BEGIN EXTRACTED MATERIAL
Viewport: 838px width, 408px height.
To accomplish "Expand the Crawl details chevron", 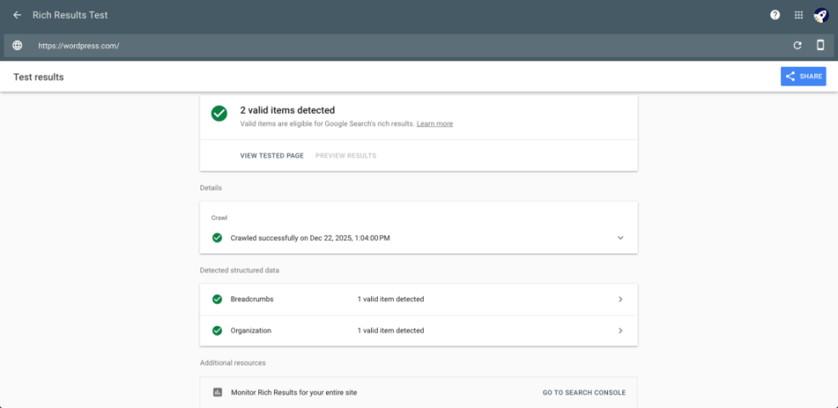I will (x=620, y=238).
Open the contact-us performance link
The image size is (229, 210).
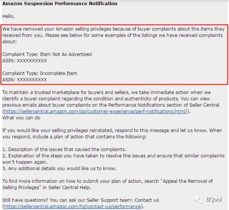tap(72, 206)
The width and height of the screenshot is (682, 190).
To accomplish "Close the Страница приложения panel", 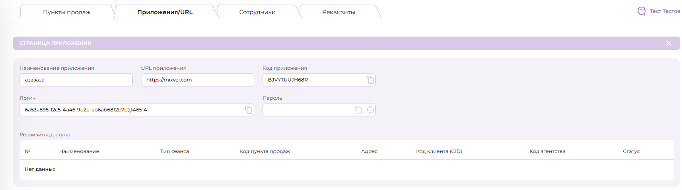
END EXTRACTED MATERIAL
• [WORK INSTRUCTION]: Your copy should hold exactly the lines from the line bearing "The width and" through the end of the data, both included, and no pictures or anything further.

• [SOLUTION FOR THIS TASK]:
The width and height of the screenshot is (682, 190).
To accomplish "Close the Страница приложения panel", 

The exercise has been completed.